By Lin Qi ( China Daily ) Updated: 2015-01-13 07:39:43

Revisiting Van Gogh

Vincent van Gogh's painting Starry Night (above) at the Van Gogh Alive show to be held in Shanghai and Beijing later this year. [Photo provided to China Daily]

Grande Exhibitions so far has developed five Sensory 4 art exhibitions, which consists of Monet to Cezanne - The French Impressionists, Da Vinci Alive and 101 Inventions That Changed the World. The introduction of Van Gogh Alive caters to Chinese audience's growing fascination with Western oil paintings. A Claude Monet (1840-1926) art exhibition at the K11 Art Mall reportedly drew more than 300,000 visitors from March to June last year. Wang Zhongjun, the Chinese movie mogul who co-funded Huayi Brothers Media Corp, spent $61.8 million for a Van Gogh canvas,Still Life, Vase with Daisies and Poppies, at a Sotheby's sale in New York in November.

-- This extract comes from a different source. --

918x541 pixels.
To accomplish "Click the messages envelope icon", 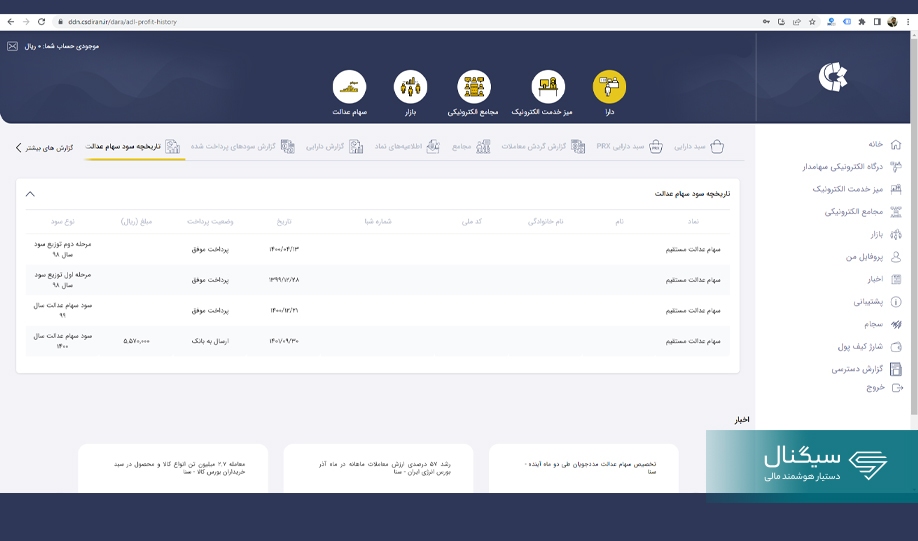I will (12, 46).
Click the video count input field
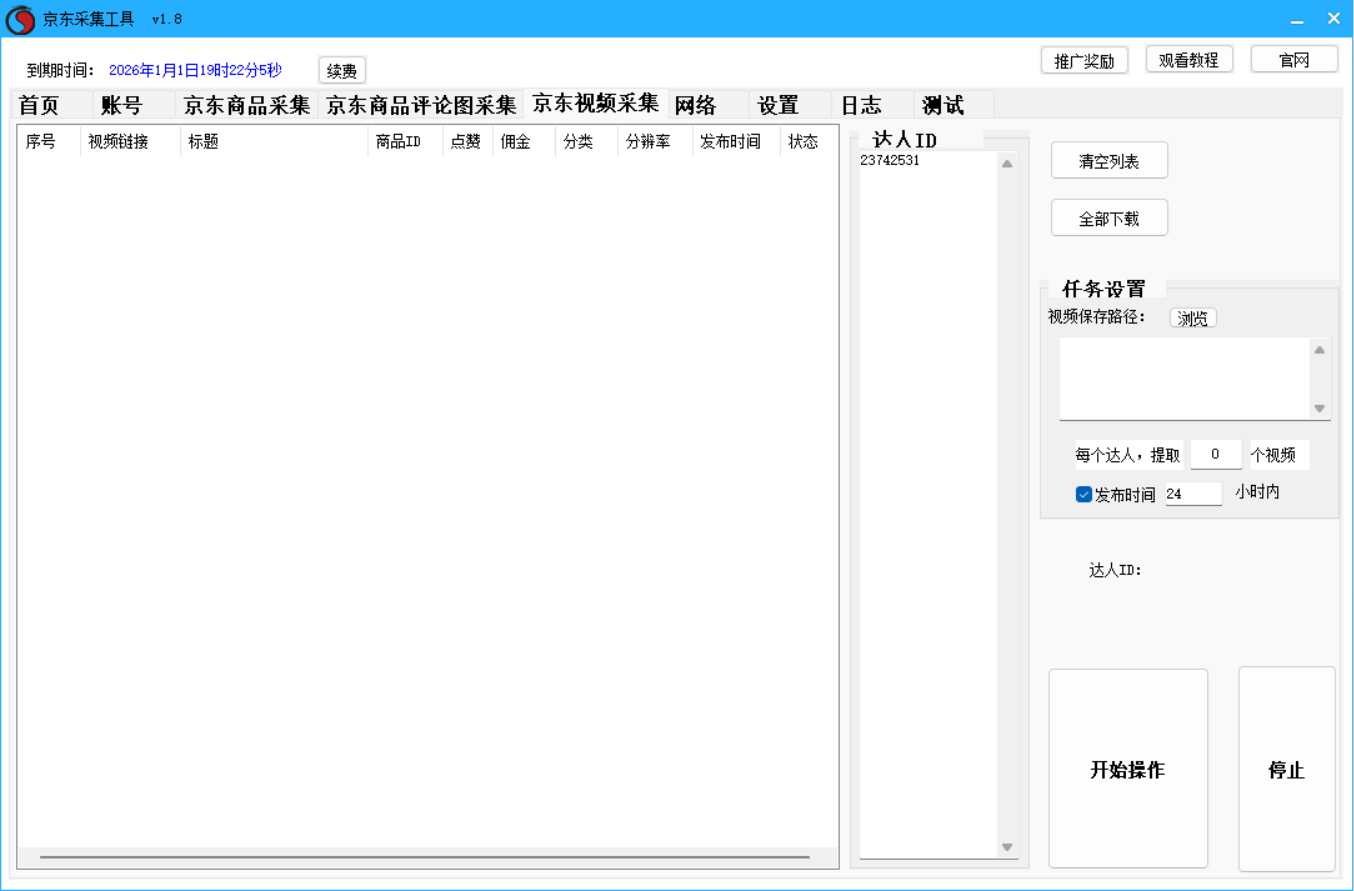Image resolution: width=1354 pixels, height=891 pixels. [x=1215, y=455]
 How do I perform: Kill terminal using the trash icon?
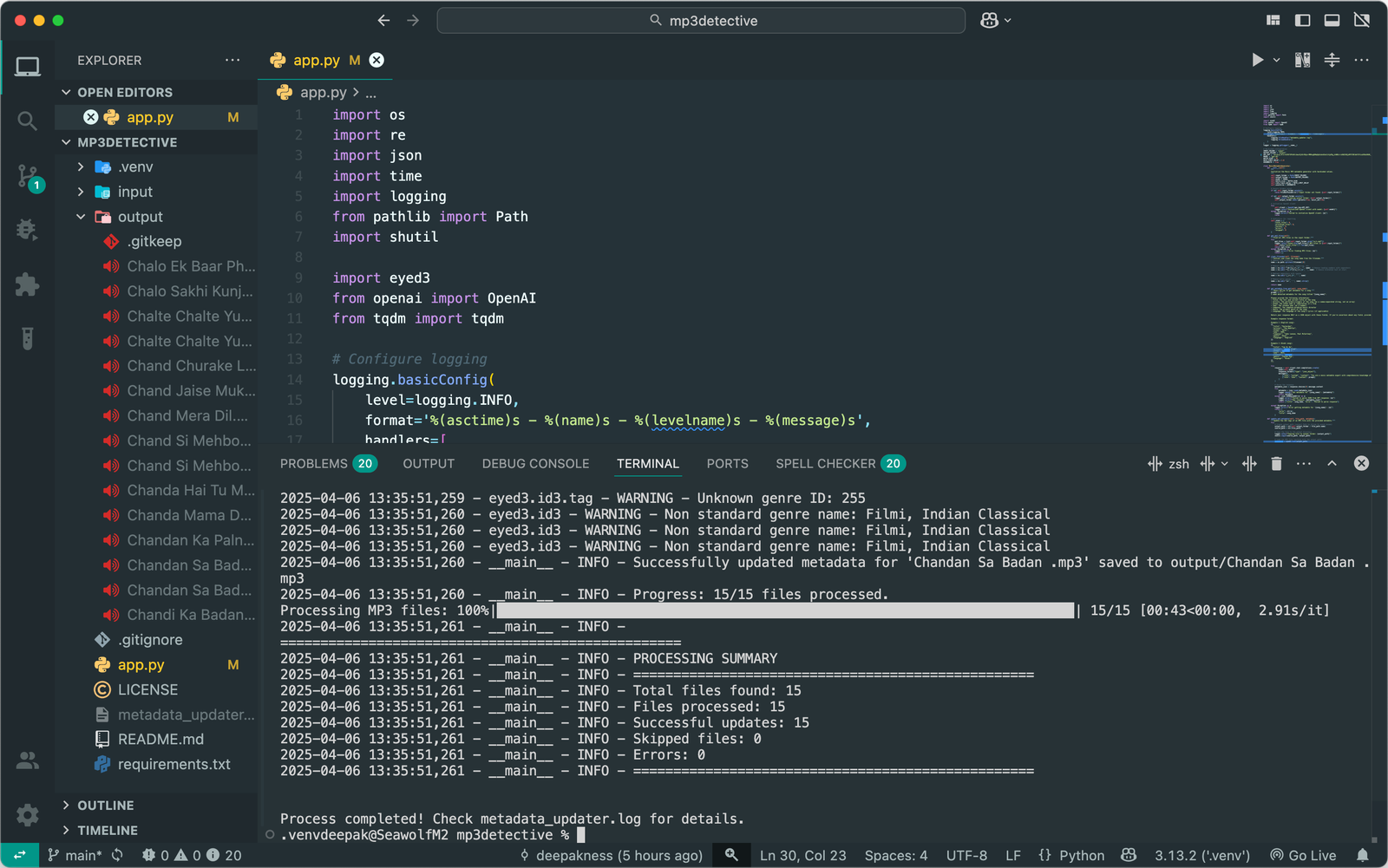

"Van Gogh lived a legendary life, with so many stories to tell," says Zhou Yi, the show's Chinese curator and a Shanghai-based independent producer who has developed TV shows and stage performances. She says the show will re-shape people's approach to appreciating fine art.

Chen Danqing, the Chinese art critic and painter, said that art exhibitions today have seen the breaking down of museum walls and national borders, because digital technologies access people to as many artworks as possible. "If Van Gogh were still alive, he would have been rather surprised to find his works being segmented, enlarged and minimized," he told a press conference for the show in Shanghai late last year.

Van Gogh Alive will be staged from April to early August at Shanghai Xintiandi, a recreational area featuring the city's stylish Shikumen housing. The exhibition venue will be supported by a base frame that is being built in an artificial lake.

"The Monet show at the K11 Art Mall proved to be a successful marriage of art exhibition and commercial property. It attracted not only art lovers but also those who don't go to museums or galleries. The sensation it caused shows that fine art is not limited to a small crowd, if it comes to people instead of making people coming to it," says Zhou Yi.

The show will then travel to Beijing's Joy City Mall for anther three months. That shopping compound held the open-air 100 Doraemon Secret Gadgets Expo that took the city by storm from April to June.